Los tiempos son difíciles. Al chile, llevo casi medio año encerrado. Salgo sólo para lo indispensable: pasear al flaco, hacer el mandado y SE CHIN GÓ. Y hace unas semanas, salí una vez extra para visitar a mi hermanita —no le digas “Vaguilla” que se emputa—; ella pasó por mí en su carro, los dos con cubrebocas y nos lanzamos directo a su depa. No hay más.


En seis meses, sólo una salida social.


Lo demás me la paso encerrado con Mort y con mi Duende. ¿Ahora entiendes por qué escribo tanto?

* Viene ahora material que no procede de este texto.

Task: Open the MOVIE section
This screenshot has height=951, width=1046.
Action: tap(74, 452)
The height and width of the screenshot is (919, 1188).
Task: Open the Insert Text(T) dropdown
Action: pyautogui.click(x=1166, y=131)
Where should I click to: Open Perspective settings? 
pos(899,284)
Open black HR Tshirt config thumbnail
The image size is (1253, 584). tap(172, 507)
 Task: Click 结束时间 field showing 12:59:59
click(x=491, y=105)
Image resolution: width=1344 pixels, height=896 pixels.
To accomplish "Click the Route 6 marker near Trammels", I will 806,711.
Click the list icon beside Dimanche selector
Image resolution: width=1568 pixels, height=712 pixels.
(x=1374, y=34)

Pues, sí, carajo, pero mi pedo no es el encierro; mi pedo es que, ante la falta de estímulos externos, mi mente tiende a viajar al pasado, me pierdo en los recuerdos, los recreo una y otra vez como con las VHS que crecí. Ya no sé qué es real y qué no.


Justo hace unos días publiqué Ruido blanco. Los que me conocen saben que yo soy El hombre. Yo viví esa historia. La mayoría de mis cuentos los experimenté de una u otra forma. Fue hace como tres años, en el peor momento de mi ansiedad, estaba hasta la chingada de la vida, pasaba junto a las avenidas y sólo pensaba en lo fácil que sería aventarme y que me atropellaran. No suicidarme; por suerte, nunca he tenido pensamientos suicidas. Hablo de algo mucho más profundo: dejar de existir. La no existencia propia y ajena.


Las demás personas me cagaban la madre. Los vendedores, los peatones, los conductores… Todos.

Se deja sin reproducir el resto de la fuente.